Always read back the order to the customer, he hissed at the clerk, and now my sympathies shifted quickly to the cowering clerk. Maybe she did, I said, and I just didn’t hear. My fault. It’s not a big deal. The manager didn’t even look at me; he just performed the Voiding of the Ticket, and that was that. When I got my meal it had two medium, which is to say large, fries, and it was in a bag. I’d said “for here.” I didn’t want to press the issue. I pumped some cups of ketchup, went outside, and dropped one on my leg. As I wiped it off, yellowjackets gathered: mmm, shinmeat AND condiments.

The Giant Swede soon came out with a bag of cookies. “I thought you ordered an apple pie,” he said.

“They didn’t have any made yet, so they gave me the cookies by way of apology,” he said. “They’re going to bring me the pie when it’s done.”

Wow: table service. Of course, they didn’t bring it. He stopped at the counter on the way out to see if he could get one, or get his money back, and the shift leader - horrified, chagrined - gave him two.

So . . . we got much more than we wanted, for free, with apologies. And we’ll never go there again.

Sunday we had dinner with friends from the Minnesota Youth Symphony. We met at Sydney’s, a local chain that also has an outlet in Scottsdale. Good food, although as far as I know everything except the Mardi Gras chicken is wretched, since that’s all I ever have. Sara and I were first. I checked in, and the hostess - one of two dozen cheerful blonde teens running the place - bade us to wait at the bar. I looked balefully at the empty restaurant, wondering why we couldn’t just sit, but that’s against the rules. The party must be fully assembled before it is stowed and secured. The bar had junk from previous tenants. Not much - crumbs, a crumpled placemat, a bottle of olive oil and a smear of extra virgin bread-dip. The bartender asked what we wanted, and my wife asked if someone could clean this up. “He’ll be along,” the bartender said cryptically, and she returned to having a conversation with four other employees at the end of the bar. For the next ten minutes we watched as Zero customers entered, and the five o’clock crew got the all-important weekend socializing out of the way. No one came for the olive oil. It began to assume outsize dimensions, rising like the pyramid of Giza over the bar. Finally I waved down a manager and said, kindly, “I understand that we can’t be seated, but if you’re going to require us to sit at the bar . . .” and I gestured at the shame, the horror, the FILTH before us.

The manager got it, right away. Bingo: we were out of the bar and in proper seats. “Shift change,” she muttered. I sympathized. She comped the appetizers.

The rest of the party aassembled, and the meal went without incident until the food was served: Manny’s linguine was overdone. My Mardi Gras chicken fettucini was overdone. We sent them back, and, like good Minnesotans, apologized as we did so. The manager returned to express shame, and ritually disembowled herself in the aisle.
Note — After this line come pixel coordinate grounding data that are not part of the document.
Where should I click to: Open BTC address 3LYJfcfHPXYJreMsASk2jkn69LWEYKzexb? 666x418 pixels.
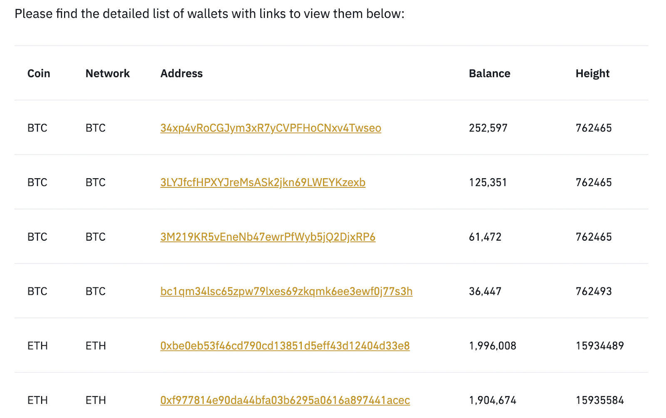click(263, 182)
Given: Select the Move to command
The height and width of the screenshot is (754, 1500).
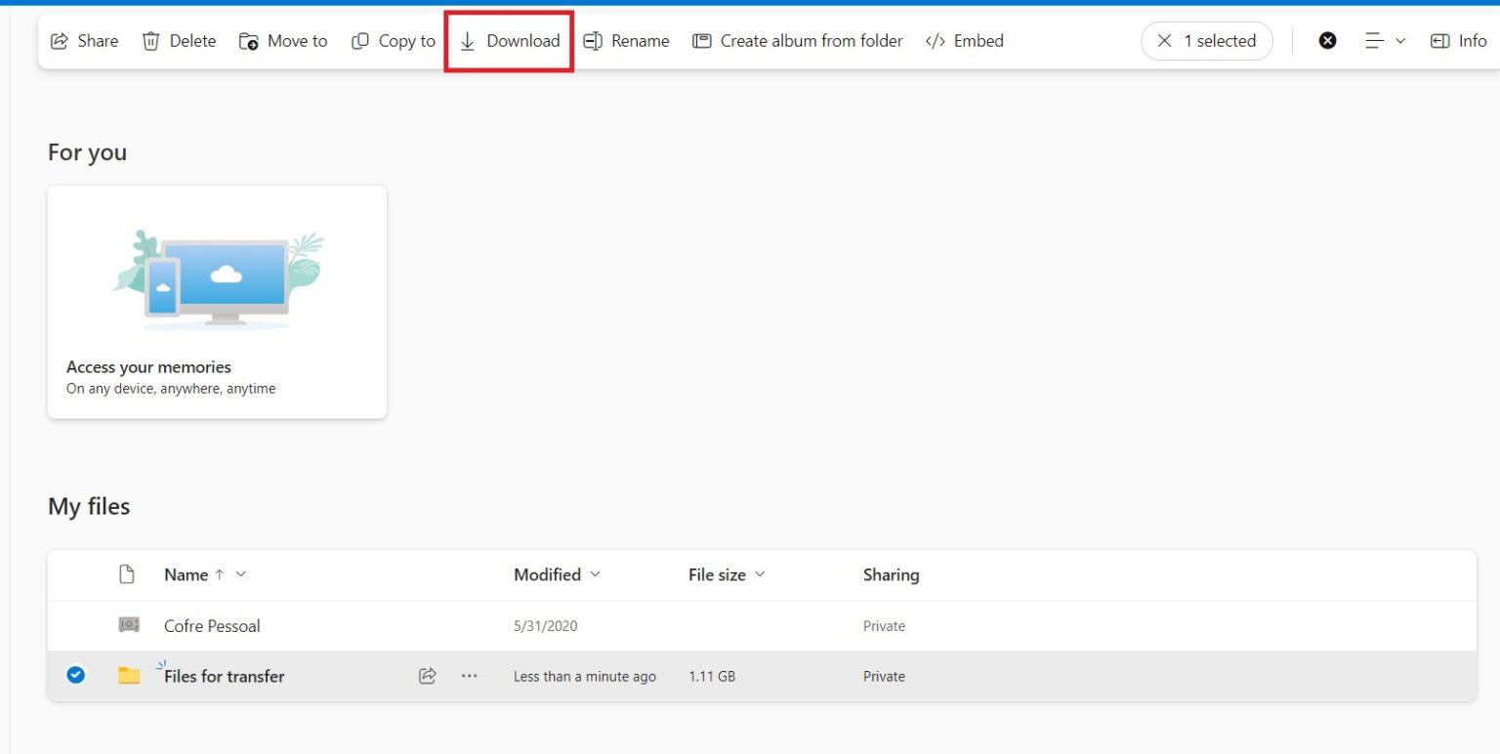Looking at the screenshot, I should [x=282, y=40].
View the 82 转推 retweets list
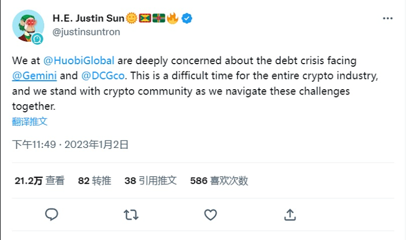Screen dimensions: 408x240 click(94, 181)
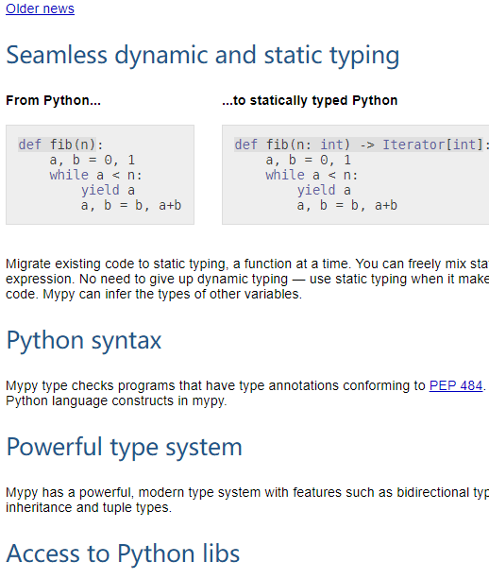Click a, b = b, a+b in right block
Screen dimensions: 489x579
tap(346, 205)
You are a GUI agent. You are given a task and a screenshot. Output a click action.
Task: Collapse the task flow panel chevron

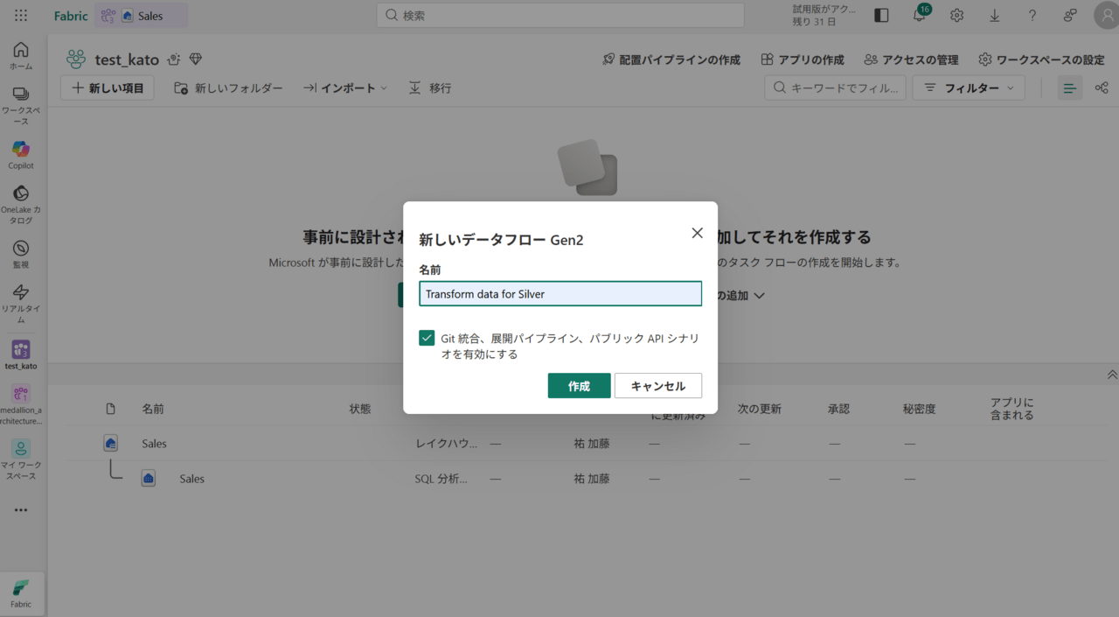point(1112,375)

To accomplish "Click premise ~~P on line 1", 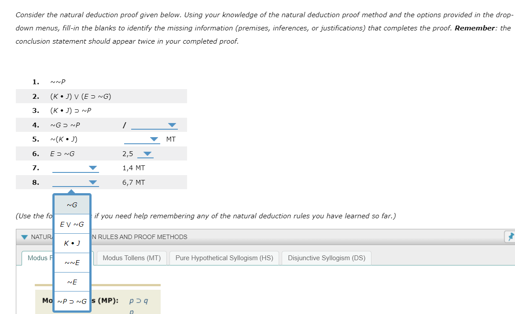I will point(58,82).
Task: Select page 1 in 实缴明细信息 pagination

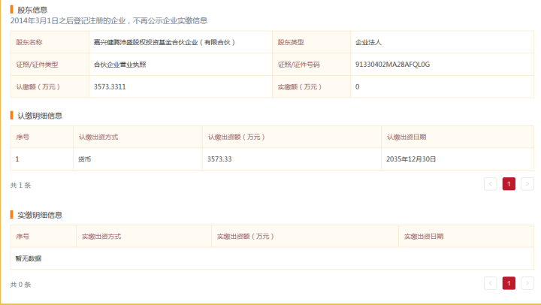Action: coord(509,283)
Well, no. But as she left, I said to Manny: that little episode just got us free dessert.

Which, of course, it did. Sunday did not rival the famous evening at Aquavit where the Giant Swede found a chard of glass in his drink - they comped everything, gave us free parking, made our mortgage payments. But it was close.

One of the dinner guests had a nifty little fact: he’s the creator of a beloved stuffed bear, Peef, and he sees it on the set of “Everyone Loves Raymond.” What a hoot that would be. In fact, what a hoot the entire weekend was. It’s tales like this that give you something to talk about before the appetizers arrive.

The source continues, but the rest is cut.